Sure, said I, as long as I have to do nothing to it. (The last time I extended it, I had to disc down three acres, reseed it to one particular grass, to meet some government requirement. A waste of time and energy, because the Indian and Big and Little Bluestem immediately absorbed it. So.)

Okay, she said. She called back a couple of weeks later and said “We can extend it, but you have to remove the windbreak of blue spruce, caragana, and red splendor crab apple trees that parallel your long, long, long driveway. What?

  I’ve watched those trees grow for all those years. That windbreak keeps snow off the driveway. Really? Remove it?

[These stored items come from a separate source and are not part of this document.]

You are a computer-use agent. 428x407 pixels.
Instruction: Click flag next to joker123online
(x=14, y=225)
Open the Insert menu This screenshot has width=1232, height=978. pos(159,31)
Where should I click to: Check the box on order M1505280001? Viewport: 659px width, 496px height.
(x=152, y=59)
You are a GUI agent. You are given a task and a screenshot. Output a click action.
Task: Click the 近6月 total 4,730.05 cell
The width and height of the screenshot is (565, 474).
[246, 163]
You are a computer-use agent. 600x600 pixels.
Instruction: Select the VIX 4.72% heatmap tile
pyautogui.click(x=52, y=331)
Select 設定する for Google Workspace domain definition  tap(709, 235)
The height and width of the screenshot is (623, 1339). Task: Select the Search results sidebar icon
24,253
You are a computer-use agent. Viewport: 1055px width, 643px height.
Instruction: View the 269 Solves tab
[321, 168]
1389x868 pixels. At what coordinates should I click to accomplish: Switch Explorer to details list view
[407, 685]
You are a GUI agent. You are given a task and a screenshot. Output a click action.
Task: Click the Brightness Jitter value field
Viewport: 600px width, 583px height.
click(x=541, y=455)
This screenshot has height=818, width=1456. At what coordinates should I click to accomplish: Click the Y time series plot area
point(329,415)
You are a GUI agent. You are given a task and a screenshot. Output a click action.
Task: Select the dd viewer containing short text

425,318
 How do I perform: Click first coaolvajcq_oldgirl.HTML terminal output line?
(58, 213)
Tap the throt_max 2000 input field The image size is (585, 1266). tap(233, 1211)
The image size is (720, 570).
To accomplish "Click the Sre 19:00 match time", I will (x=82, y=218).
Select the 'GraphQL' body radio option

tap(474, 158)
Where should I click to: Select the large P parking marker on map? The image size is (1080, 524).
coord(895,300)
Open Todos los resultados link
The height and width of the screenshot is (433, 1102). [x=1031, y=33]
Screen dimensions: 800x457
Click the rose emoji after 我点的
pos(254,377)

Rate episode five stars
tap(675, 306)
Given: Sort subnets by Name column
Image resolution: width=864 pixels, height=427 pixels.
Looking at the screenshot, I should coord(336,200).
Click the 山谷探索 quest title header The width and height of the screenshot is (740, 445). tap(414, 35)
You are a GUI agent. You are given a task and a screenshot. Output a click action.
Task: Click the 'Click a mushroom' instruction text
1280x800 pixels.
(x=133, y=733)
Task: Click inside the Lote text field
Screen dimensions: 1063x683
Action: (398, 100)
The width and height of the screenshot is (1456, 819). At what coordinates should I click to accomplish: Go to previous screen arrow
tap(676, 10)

I said to her: “Thank you. You’ve allowed me to make the easiest decision I’ve made in several years.” And I said “No.” Then I  said: “FYI: You are the people who told me to plant that windbreak back when. Just saying.”

Silence.

But heck,  now I get to watch a four-horse team pulling a single-bottom sulky (one you ride on) plow, right out my house window. As time goes on around here, there are more and more horses around, pulling wagons, carriages, and all kinds of things.

I was born in “44,” and I just barely remember dad’s horses, which tractors were at that time replacing. I may have been five when dad would put me up on Ned, where I would sit while Ned walked around and around a corn grinder. Dad would carry bushels of ear corn in and dump them to be ground up, and exchange the now-empty basket for the one full of ground ear corn. Around and around.

I remember how wide and flat and large Ned’s back was, as I sprawled up there, hanging onto his harness for dear life, yet feeling pretty pumped about “going for a ride.” A vivid memory, one which comes back now that there are horses around.

When we moved here in ‘73, there were five dairy farms between me and town. That dwindled down until there were none. Now there are three–all Amish, milking either cows or goats. That’s quite a trip down memory lane for me.

I’m kind of pumped about it, you know.